Oracle has won an appeal in its four-year old legal battle with Google over the search giant's use of Java technology in its Android mobile operating system, in a development that could have ramifications for other software vendors.
On Friday, the U.S. Court of Appeals for the Federal Circuit in Washington ruled that Oracle can copyright Java application programming interfaces (APIs), overturning a June 2012 court ruling that said Google's use of Java in Android did not violate Oracle's patents.
Google has argued that its use of Java in Android falls under fair use protections, but the jury was deadlocked on that particular point, according to the court documents in the case.

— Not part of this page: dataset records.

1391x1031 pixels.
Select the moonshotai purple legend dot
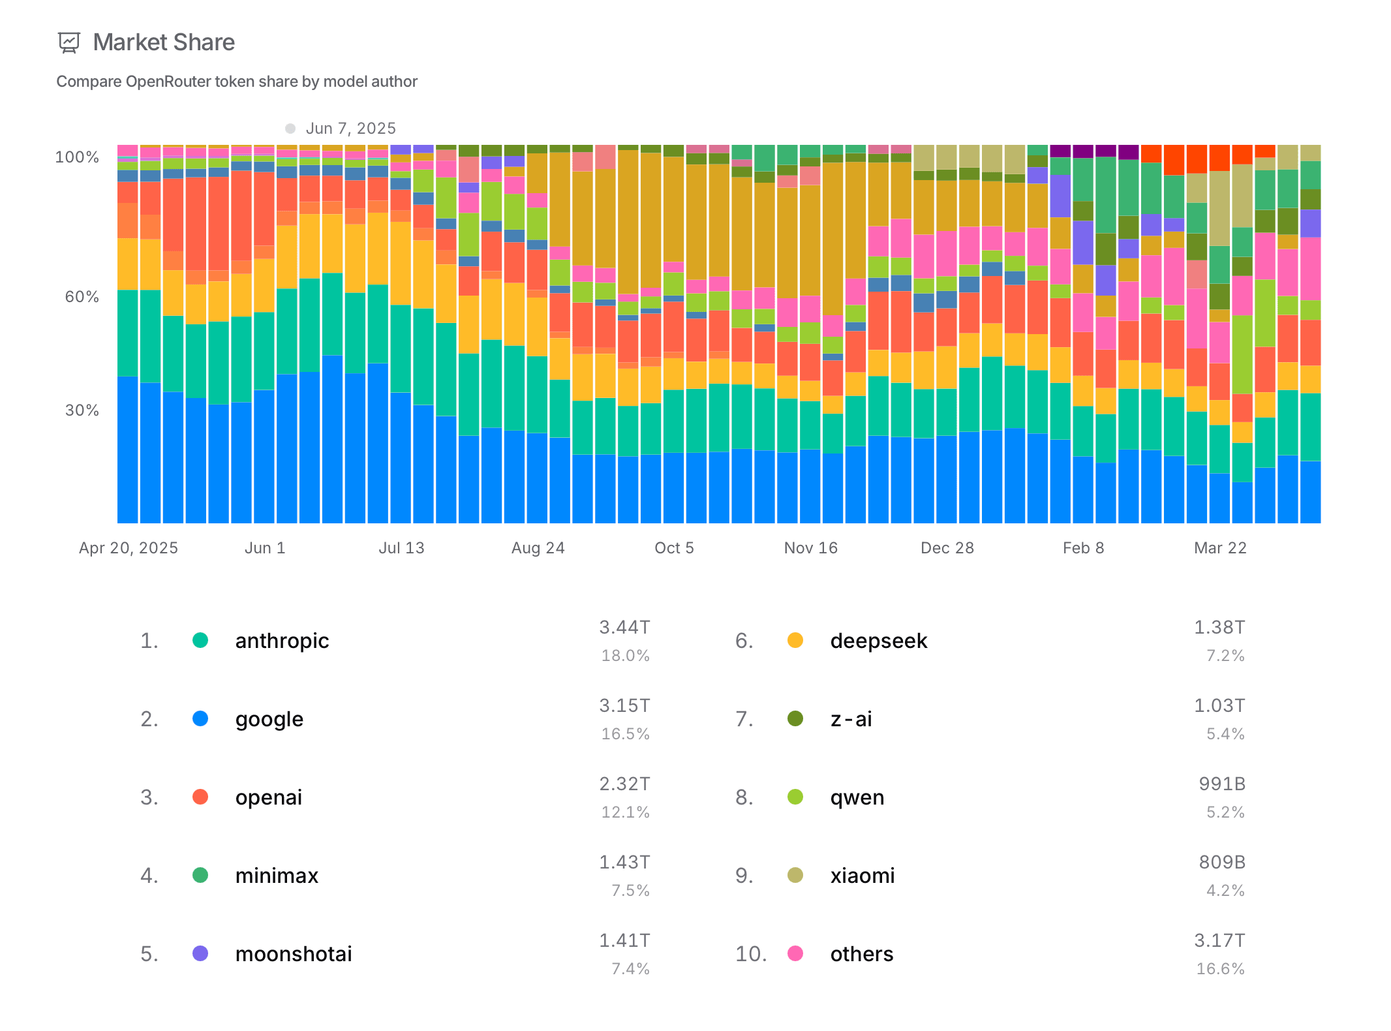[202, 953]
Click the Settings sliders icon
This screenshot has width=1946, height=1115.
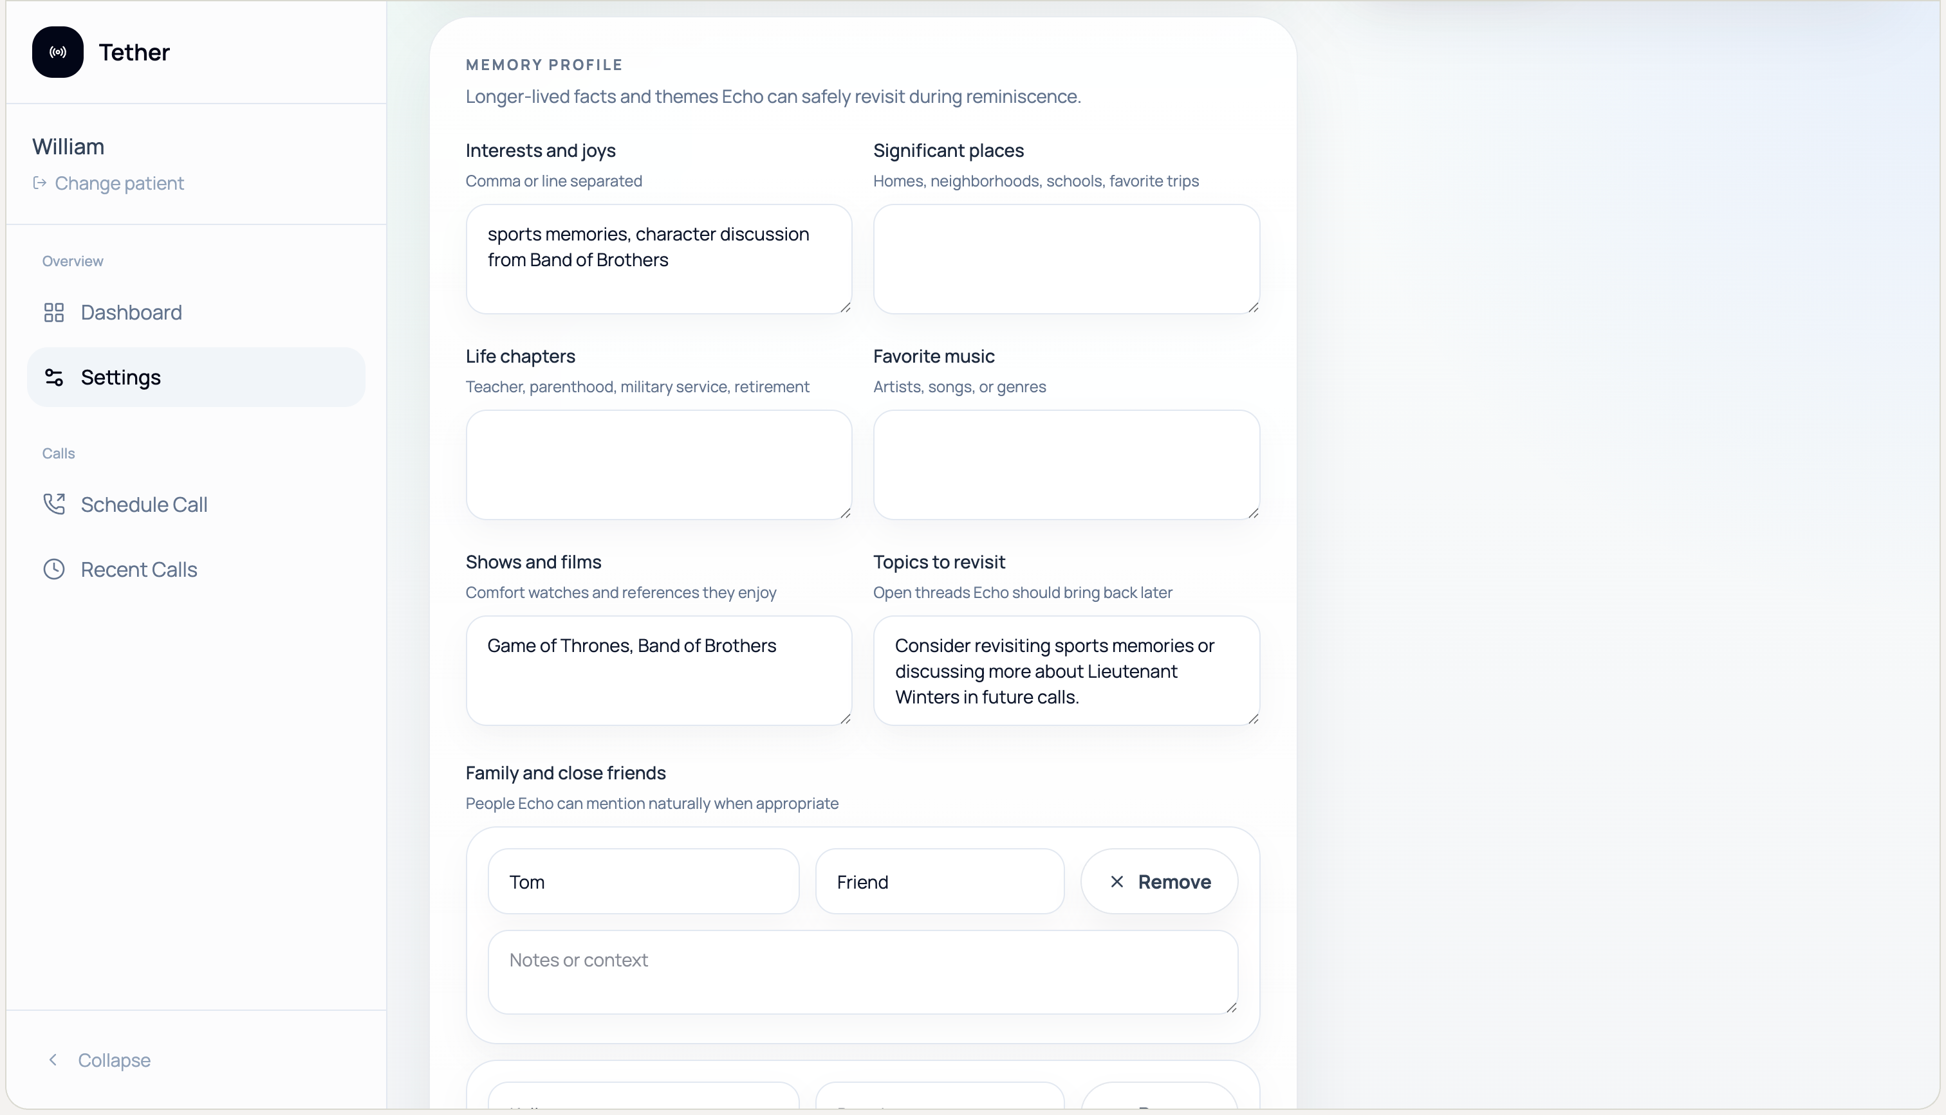point(54,378)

Oracle sued Google in 2010, claiming that the use of Java in Android violated several Java patents, as well as copyrighted material related to the Java platform. Oracle acquired Java when it bought Sun Microsystems in January 2010. Oracle is seeking damages up to $1 billion in the case.
A Google spokesperson expressed displeasure with the latest court ruling in an emailed statement provided to CRN.

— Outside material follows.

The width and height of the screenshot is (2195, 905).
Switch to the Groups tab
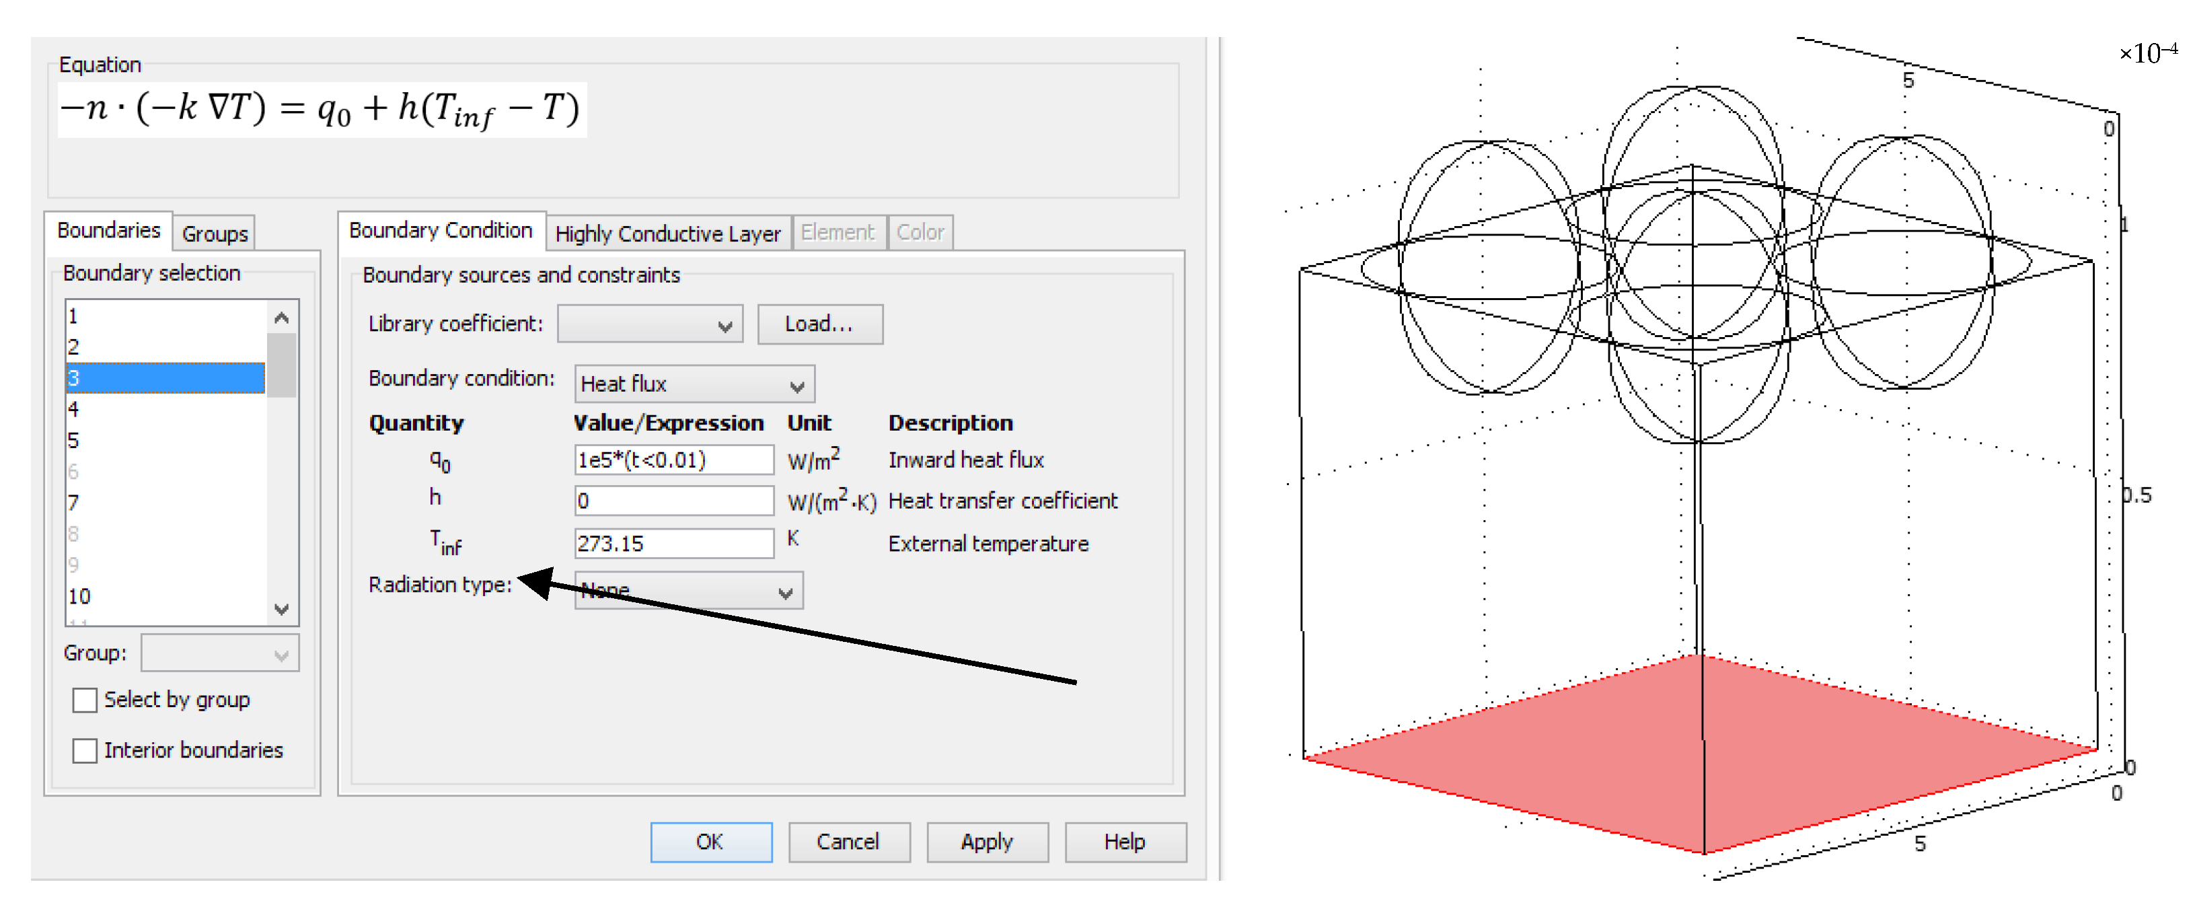tap(214, 233)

"We're disappointed by this ruling, which sets a damaging precedent for computer science and software development, and are considering our options," the spokesperson said in the statement.
Oracle General Counsel Dorian Daley, in an emailed statement, said the vendor is "extremely pleased that the Federal Circuit denied Google's attempt to drastically limit copyright protection for computer code."
"The Federal Circuit's opinion is a win for Oracle and the entire software industry that relies on copyright protection to fuel innovation and ensure that developers are rewarded for their breakthroughs," Daley said in the statement.
University of California School Of Law Professor Pamela Samuelson told Reuters the court's ruling that APIs can be copyrighted is something software vendors will have to take into account when building apps.
"What we have is a decision that will definitely shake up the software industry," Samuelson told Reuters.
Florian Mueller, a German intellectual property expert and author of a popular blog on patent disputes, described today's court ruling as "extremely convincing" in a blog post.
"Google can, of course, try to appeal this case to the Supreme Court," Mueller said in the blog post. "But such a petition should be denied because the Federal Circuit ruling is absolutely consistent with Supreme Court law."